GIVEN REQUEST = Rewrite every line of the data below, scaling only the coordinates in the answers by 0.5 and rounding each to a whole number, with halves rounded up. Leave out the pictures.

SUPPLIED RECORDS =
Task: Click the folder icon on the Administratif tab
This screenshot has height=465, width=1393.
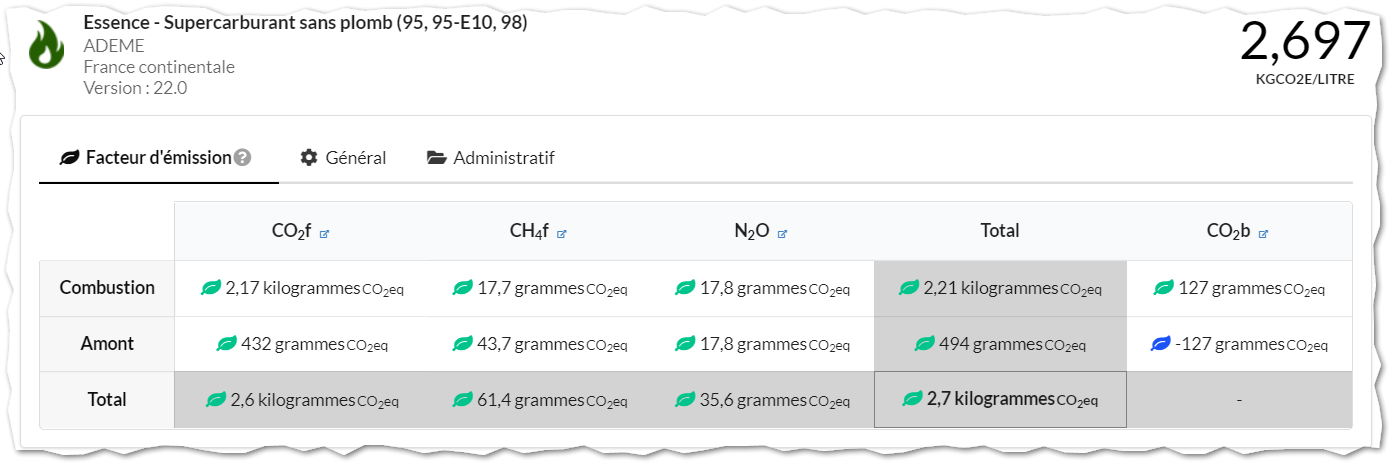Action: 436,158
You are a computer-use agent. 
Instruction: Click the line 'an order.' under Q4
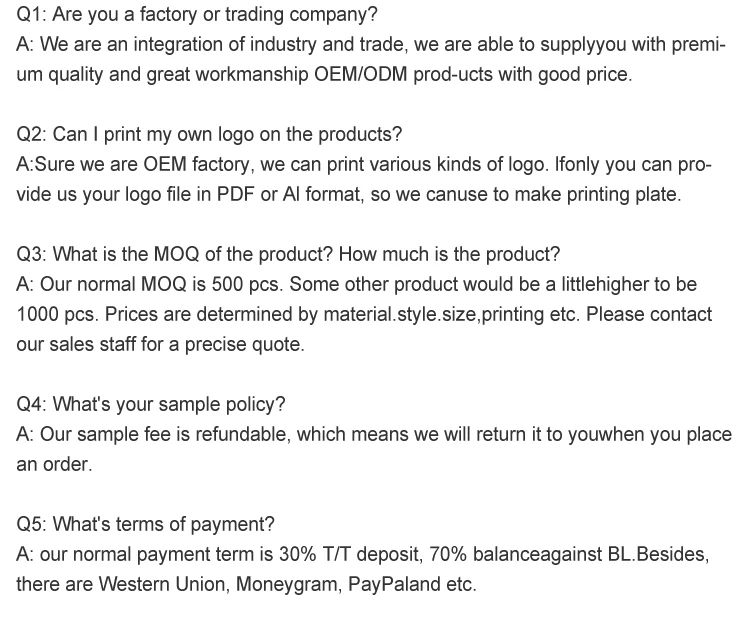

COMPLETE ANSWER =
Task: Click the folder icon on the Administratif tab
This screenshot has height=465, width=1393.
Action: 218,79
You are a computer-use agent. 
Instruction: Click the line 'an order.' under Q4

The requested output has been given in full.